We took two periods, from 2000 to 2007 and from 2010 to 2022, and determined the "normal" dynamics of the ruble exchange rate in terms of inflation ratio - in the US and in Russia. In 2000, the exchange rate was about 25 rubles to the dollar. In 2007, about the same. By the way, at that time, not only Russians, but also Western economists, in particular Mark Mobius, believed that the ruble was too strong and this hindered the development of the Russian economy (as well as in 1997, the Expert magazine wrote: a strong ruble threatens the economy).

So, if the ruble were depreciating on a par with relative to US inflation, then in 2007 it should have cost not 25 rubles, but about 55 rubles per dollar. But in fact, it reached this level only after the first powerful package of sanctions - in 2014. And not by accident. The impetus given by the sanctions fundamentally changed the structure of the balance of payments (significantly reduced the ability to attract foreign investment) and, more importantly, changed the demand for money within the country, increased the need for domestic investment and the accumulation of import-substituting capital.

If we consider the period of 2010–2022 and evaluate the potential dynamics of the ruble against the dollar in terms of relative inflation, based on the fact that the “normal” start would be the level of 55 rubles per dollar, then the current “normal” level will be in the range of 100–110 rubles per dollar. And this is a consequence of the same factors - the need to increase the money supply within the country in order to create a large national economy and reduce the potential for attracting foreign investment. This is yet another, apparently the last, point of "decoupling" from the policy of the "Washington Consensus", when the country's monetary and foreign exchange policy is oriented towards the main task - attracting foreign investment and the ability to serve them. Now we are faced with a completely different task - to create the prerequisites for growth,

Of course, local fluctuations in the ruble exchange rate are very unpleasant - inflation, nervousness of financial markets. Of course, a weak ruble in the medium term means additional costs for imported components, equipment and everything that we still have to buy abroad.

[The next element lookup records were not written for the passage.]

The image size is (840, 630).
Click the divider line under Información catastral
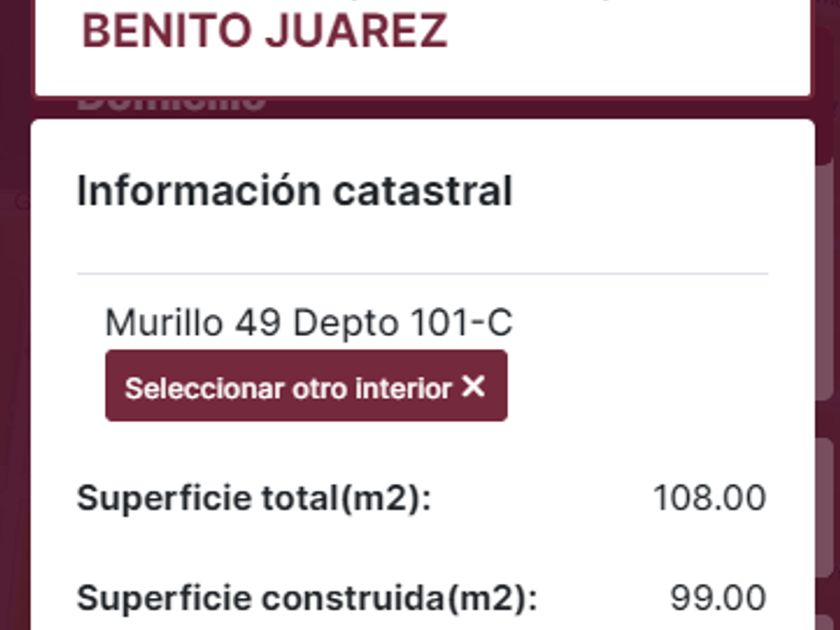pyautogui.click(x=422, y=273)

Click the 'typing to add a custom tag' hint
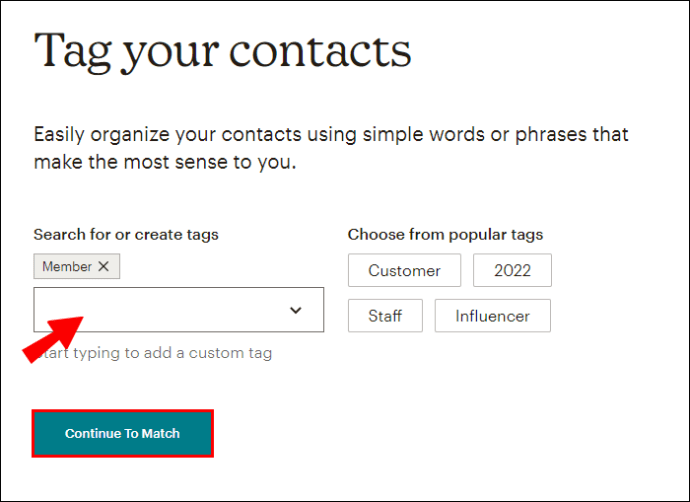[x=172, y=353]
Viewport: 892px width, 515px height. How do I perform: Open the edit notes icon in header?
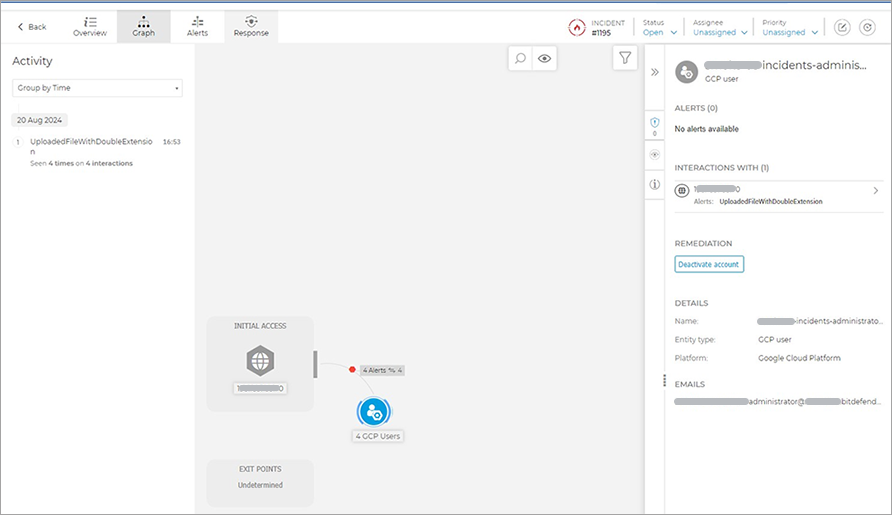(x=842, y=28)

But given the long-term dynamics of the “normal” ruble exchange rate and completely new tasks for our economy, the exchange rate of 100 compared to the key rate of 12% loses a lot in terms of the negative impact on economic dynamics. Incidentally, this is confirmed by the fact that the increase in the key rate had no effect on the exchange rate.

However, are there tools for the trend strengthening of the ruble that do not hinder, but, on the contrary, promote economic growth and import substitution? Such instruments that will make it possible to offset, in relation to the ruble, the rapid growth of the money supply in circulation necessary for economic development?

We would now turn our attention to the possibilities of protectionist policies in relation to goods and markets that are not strategic for our technological gaps. There are hundreds of such markets. And protectionism on them can seriously reduce the demand for foreign currency and imports.

Until 2022, our economy had an intolerably large share of imports in GDP, at the level of 21–22%. Now the rate is decreasing, but slowly. At the same time, if we analyze the periods when countries, including developed ones, relied on the development of the domestic market, then the share of imports in GDP without loss for growth can be reduced to 10‒12%. In the current situation, this is about $170 billion in demand for foreign currency and at least a similar increase in domestic demand and consumption. The first increases the rate, the second accelerates growth.

Once again, we are not talking about complex and rare components and equipment. We are talking about hardware, food for fish and animals, modern plastic toys, sporting goods, clothing, furniture. These markets, according to old habit, remain unprotected from imports, and if they were protected at least symmetrically to the way exporters protect their markets from us, the Russian economy would greatly benefit. We would become richer as producers, our markets would be saturated with domestic goods, and we would stop worrying so much about fluctuations in the ruble exchange rate, and in response to this, it would become calmer and stronger.